### Text segment
┌──

Would you launch a rocket in an agile way? Well you shouldn’t. Would cost you millions if not tens of millions. Some systems are not suited for pure agile. If you consider Cardano major upgrades they don’t feel like waterfall or? Byron, Shelley, Allegra, Mary, Alonzo.
I would call it a hybrid system, design upfront (blockchain is specific, and can be hard to change) and then agile.
“Cardano doesn’t look like any other blockchain, it is slow to launch”.
Cardano did one of the most important innovation in the space (Also Tezos has it) that majority people don’t realise it is called Hard Fork Combinator.
You see blockchains overall are extremely hard to upgrade — hard fork combinator could be one of the most important features Cardano has. I am not even kidding here. In software development updating system with confidence is super important, as important as air programmers breathe.
“Bitcoiners say that Cardano’s pre-mine is a scam as all PoS coins”
Bitcoiners have their belief systems yes often not true. PoS is not a scam, it just has certain characteristics. Bitcoiners claim that it is always about founders making themselves rich. Not true at all, blatant lie in fact. Actually not in all PoS projects coins somehow are retained by an organisation or organisations, in NANO cryptocurrency coins were discharged to the public in a so called faucet. There is one problem though, they forgot to leave enough for themselves and NANO has no treasury system and it ended up being almost forgotten.
In Cardano funds were distributed to 3 entities, Cardano Foundation, Emurgo and IOHK. All these organisations have a mandate to bootstrap Cardano network and finish roadmap. What many forget is that these funds are not for those entities to become rich and retire but rather to grow ecosystem to the point that it can sustain itself from Cardano’s treasury system. Blockchain system and projects should prevent us into putting trust into some entities, this is very well true, in fact those systems should be done as per mantra:
“can’t do evil > won’t do evil”.
Life, however, is not black and white, bootstrapping project without any form of centralisation at the beginning is not feasible. Since Cardano’s roadmap is very ambitious, yes Cardano Community has to put trust into those 3 entities for relatively long time. It doesn’t automatically make it a scam, it is just a different risk profile. In case of Bitcoin though, let’s not forget that while Satoshi is not touching his pre-mined coins (1 mln BTC), it is not certain he won’t, each year probability increases but it is not probability of 1, in fact it is asymptotic to 1 in mathematical terms.

└──

### Problems and tasks
a - Name every major Cardano upgrade that the passage on Cardano mentions.
b - Proceed with the passage on Cardano, picking up right after its final sentence.
The listing that follows was drawn from a separate source and is unrelated to the passage on Cardano.

(Saved data entries)
┌──

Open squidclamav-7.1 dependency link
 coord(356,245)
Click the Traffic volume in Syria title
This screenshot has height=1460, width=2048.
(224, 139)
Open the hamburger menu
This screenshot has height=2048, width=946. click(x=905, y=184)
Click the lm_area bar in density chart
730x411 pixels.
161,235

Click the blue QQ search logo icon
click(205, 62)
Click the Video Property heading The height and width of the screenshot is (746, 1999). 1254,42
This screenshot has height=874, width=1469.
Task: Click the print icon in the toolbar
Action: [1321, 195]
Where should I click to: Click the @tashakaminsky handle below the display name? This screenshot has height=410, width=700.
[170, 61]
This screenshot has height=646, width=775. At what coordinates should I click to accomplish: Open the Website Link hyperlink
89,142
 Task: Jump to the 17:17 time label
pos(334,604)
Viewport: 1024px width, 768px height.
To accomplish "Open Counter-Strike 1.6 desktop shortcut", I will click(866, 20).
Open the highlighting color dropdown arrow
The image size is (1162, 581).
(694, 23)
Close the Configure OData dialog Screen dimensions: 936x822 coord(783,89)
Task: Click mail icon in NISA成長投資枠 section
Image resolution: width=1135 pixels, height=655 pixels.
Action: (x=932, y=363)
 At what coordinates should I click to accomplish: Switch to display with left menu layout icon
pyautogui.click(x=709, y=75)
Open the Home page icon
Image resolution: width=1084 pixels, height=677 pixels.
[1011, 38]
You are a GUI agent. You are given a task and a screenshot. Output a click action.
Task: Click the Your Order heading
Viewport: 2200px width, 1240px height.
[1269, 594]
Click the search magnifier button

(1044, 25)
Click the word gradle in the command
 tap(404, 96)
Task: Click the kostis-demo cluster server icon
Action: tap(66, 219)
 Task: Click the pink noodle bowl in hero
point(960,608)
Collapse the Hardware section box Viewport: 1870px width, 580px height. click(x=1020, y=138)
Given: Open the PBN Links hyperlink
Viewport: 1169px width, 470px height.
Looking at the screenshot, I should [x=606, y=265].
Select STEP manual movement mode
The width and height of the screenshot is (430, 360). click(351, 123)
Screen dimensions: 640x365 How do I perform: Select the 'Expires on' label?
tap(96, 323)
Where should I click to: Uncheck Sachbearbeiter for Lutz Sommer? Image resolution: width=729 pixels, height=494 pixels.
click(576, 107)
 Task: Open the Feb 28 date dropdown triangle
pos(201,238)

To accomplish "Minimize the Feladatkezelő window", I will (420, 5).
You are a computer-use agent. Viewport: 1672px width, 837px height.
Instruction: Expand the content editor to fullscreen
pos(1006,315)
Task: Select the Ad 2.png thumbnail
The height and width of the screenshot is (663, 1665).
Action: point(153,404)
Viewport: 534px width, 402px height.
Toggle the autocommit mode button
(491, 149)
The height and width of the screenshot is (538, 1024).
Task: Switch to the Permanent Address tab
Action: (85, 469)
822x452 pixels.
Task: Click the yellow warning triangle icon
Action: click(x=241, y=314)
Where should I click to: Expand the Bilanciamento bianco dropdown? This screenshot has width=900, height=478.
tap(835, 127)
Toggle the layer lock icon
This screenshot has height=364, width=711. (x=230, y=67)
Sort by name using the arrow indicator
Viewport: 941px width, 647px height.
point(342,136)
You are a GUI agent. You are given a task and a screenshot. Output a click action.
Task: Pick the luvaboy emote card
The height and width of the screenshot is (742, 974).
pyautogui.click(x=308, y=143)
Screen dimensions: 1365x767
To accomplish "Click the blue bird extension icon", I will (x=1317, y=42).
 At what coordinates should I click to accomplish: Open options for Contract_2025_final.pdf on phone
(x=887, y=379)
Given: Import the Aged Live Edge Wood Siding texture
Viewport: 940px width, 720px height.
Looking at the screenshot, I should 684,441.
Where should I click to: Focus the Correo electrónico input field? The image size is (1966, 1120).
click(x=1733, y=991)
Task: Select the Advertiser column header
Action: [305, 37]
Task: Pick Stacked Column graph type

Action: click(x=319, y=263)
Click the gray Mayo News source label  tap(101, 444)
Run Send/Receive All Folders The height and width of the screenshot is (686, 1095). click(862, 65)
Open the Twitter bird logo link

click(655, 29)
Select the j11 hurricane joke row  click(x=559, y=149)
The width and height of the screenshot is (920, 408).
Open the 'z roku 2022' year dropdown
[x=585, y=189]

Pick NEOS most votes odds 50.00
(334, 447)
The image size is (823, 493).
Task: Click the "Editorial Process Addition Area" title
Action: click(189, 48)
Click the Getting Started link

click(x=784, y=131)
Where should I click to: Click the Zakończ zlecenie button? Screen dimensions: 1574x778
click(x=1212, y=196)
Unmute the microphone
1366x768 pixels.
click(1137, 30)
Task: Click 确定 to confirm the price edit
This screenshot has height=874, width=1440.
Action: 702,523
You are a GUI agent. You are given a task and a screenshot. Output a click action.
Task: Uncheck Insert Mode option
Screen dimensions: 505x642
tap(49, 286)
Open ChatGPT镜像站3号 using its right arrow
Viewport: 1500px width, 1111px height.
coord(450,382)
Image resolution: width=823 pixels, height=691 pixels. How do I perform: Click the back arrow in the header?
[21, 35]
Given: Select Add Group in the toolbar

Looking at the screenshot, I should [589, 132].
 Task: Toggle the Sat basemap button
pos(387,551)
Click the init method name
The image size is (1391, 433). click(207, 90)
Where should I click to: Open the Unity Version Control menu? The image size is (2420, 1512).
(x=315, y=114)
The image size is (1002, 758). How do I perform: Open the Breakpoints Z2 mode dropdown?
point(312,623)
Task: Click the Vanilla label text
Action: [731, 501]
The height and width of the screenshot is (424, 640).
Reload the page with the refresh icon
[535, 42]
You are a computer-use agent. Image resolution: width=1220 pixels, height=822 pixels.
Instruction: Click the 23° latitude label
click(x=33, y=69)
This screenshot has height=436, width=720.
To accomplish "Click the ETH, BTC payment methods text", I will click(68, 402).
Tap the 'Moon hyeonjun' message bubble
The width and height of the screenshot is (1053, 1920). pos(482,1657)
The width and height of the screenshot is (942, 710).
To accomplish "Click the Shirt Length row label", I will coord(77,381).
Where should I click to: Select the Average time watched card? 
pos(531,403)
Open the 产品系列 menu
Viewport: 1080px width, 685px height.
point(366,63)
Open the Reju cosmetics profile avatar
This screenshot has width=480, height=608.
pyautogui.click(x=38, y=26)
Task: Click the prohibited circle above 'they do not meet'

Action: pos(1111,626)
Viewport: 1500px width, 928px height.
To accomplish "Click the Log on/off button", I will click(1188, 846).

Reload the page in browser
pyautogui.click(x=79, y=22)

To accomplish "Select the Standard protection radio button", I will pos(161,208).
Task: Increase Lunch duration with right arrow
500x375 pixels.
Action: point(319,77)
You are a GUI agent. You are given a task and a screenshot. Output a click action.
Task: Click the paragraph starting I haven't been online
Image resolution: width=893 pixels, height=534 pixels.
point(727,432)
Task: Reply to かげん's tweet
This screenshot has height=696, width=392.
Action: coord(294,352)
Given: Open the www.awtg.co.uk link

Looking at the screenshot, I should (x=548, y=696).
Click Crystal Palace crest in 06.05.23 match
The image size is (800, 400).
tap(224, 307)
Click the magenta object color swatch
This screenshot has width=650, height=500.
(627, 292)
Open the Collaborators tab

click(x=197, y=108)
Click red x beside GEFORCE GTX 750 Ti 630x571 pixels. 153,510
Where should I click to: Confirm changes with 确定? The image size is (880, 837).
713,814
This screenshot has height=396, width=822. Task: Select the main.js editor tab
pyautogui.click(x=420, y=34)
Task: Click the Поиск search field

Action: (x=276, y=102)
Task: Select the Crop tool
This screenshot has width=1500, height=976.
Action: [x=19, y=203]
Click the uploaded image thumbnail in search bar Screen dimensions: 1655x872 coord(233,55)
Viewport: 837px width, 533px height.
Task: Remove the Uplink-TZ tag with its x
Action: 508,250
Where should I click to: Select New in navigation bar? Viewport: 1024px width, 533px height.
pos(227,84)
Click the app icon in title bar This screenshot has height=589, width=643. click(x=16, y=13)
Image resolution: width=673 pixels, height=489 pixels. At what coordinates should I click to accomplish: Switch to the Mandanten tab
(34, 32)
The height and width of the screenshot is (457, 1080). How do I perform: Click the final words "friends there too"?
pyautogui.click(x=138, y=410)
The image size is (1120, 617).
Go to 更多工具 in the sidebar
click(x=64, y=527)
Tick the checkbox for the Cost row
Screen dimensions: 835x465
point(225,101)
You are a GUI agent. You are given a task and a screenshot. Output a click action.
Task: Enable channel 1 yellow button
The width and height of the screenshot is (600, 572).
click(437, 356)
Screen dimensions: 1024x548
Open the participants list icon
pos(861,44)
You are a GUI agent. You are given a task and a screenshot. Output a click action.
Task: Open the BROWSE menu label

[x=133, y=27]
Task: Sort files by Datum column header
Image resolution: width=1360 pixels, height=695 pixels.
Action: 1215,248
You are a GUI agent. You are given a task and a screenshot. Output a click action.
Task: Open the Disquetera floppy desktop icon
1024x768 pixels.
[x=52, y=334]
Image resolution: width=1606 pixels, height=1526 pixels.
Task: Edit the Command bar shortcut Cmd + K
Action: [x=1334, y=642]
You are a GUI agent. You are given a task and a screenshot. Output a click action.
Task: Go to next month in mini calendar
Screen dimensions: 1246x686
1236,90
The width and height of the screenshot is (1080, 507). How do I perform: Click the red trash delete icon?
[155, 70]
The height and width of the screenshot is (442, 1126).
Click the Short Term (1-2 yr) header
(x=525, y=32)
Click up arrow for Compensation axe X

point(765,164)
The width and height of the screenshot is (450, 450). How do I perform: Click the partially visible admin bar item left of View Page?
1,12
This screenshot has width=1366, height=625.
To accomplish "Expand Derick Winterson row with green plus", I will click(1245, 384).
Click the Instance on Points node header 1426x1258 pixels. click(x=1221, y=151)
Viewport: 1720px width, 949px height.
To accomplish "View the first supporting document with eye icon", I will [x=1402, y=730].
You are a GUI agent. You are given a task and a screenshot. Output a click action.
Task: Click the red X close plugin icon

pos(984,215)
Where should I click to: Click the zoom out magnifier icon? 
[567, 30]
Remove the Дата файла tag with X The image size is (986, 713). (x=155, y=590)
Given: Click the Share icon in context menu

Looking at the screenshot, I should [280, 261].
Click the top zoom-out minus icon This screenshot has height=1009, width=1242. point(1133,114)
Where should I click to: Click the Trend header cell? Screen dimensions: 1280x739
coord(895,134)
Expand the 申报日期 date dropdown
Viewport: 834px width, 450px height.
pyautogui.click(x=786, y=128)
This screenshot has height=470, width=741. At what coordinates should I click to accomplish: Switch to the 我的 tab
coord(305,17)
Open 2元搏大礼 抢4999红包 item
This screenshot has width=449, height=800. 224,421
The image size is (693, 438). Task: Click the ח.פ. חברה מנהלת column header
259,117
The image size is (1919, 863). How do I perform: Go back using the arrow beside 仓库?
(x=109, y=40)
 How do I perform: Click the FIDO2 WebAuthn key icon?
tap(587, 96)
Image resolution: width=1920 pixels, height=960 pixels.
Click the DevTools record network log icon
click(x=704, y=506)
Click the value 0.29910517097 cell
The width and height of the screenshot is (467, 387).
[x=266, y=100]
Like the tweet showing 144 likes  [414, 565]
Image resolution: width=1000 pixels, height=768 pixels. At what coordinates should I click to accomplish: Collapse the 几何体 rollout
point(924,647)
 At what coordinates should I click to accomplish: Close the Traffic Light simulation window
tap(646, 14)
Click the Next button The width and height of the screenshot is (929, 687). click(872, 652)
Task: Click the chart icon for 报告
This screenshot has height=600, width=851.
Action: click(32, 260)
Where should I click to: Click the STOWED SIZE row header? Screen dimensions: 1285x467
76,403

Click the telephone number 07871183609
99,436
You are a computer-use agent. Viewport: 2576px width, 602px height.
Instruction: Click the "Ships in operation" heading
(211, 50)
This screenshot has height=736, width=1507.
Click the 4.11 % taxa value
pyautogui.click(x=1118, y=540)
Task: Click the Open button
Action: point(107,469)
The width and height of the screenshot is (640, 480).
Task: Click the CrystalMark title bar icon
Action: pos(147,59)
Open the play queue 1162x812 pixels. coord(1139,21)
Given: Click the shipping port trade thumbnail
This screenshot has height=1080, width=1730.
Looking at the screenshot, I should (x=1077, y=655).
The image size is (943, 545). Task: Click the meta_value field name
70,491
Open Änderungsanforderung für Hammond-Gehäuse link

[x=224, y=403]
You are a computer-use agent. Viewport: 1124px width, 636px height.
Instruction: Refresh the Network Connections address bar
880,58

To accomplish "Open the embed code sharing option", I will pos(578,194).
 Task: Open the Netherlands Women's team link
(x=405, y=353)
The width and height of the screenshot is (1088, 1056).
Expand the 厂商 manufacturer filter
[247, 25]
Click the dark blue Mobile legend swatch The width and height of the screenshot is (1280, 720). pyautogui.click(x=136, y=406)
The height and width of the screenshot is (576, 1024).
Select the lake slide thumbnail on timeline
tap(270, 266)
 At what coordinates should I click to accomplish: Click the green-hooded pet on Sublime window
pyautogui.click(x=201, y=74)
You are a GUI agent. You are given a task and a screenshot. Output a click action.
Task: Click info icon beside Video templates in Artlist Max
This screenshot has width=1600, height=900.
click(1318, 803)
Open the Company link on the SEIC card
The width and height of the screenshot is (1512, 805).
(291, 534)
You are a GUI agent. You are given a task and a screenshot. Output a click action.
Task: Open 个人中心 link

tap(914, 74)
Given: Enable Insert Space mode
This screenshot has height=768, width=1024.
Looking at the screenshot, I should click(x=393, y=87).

└──

### Numbered answers
a - Byron, Shelley, Allegra, Mary, Alonzo

b -
“Bitcoiners say that PoW is the only secure consensus mechanism”
PoW is a form of a consensus algorithm with well studied cryptographic features — without any shadow of doubt, however, as Cardano proved with a release or Ouroboros: https://eprint.iacr.org/2016/889.pdf and it’s further iterations and extensions it is possible to have a PoS protocol that is secure, in fact Cardano is currently securing about 71 bln USD of value.
“Cardano is a ghostchain, there is very little activity comparing to Ethereum?”.
Majority of activity on various chains is either caused by people. In case of very well established blockchains like Bitcoin, Etherum or Litecoin, there is tremendous amount of activity but these chains have launched many years ago. As for Cardano, launched in 2017 so relatively new actually. Shelley (staking) launched in August 2020, then launched native assets and NFTs in March 2021 and since then there has been very impressive amount of assets issued and exchanged, almost 1,5 mln at the time of writing and number of transactions is growing on average epoch over epoch with small local minima. Last but not least Alonzo, bringing smart contracts launched on 12 September 2021.
More details on Cardano Blockchain Insights: https://datastudio.google.com/s/jTIH0j9zrZo
DeFi on Cardano still didn’t launch and while there are initial smart contracts being launched like Spacebudz marketplace: https://spacebudz.io/, they don’t generate yet enough of on chain volume. There is also Charlie’s oracles generating transactions and some lesser known contract transactions. DeFi is said to be explosive within 3 — 6 months, Q4 2021 and Q1 2022.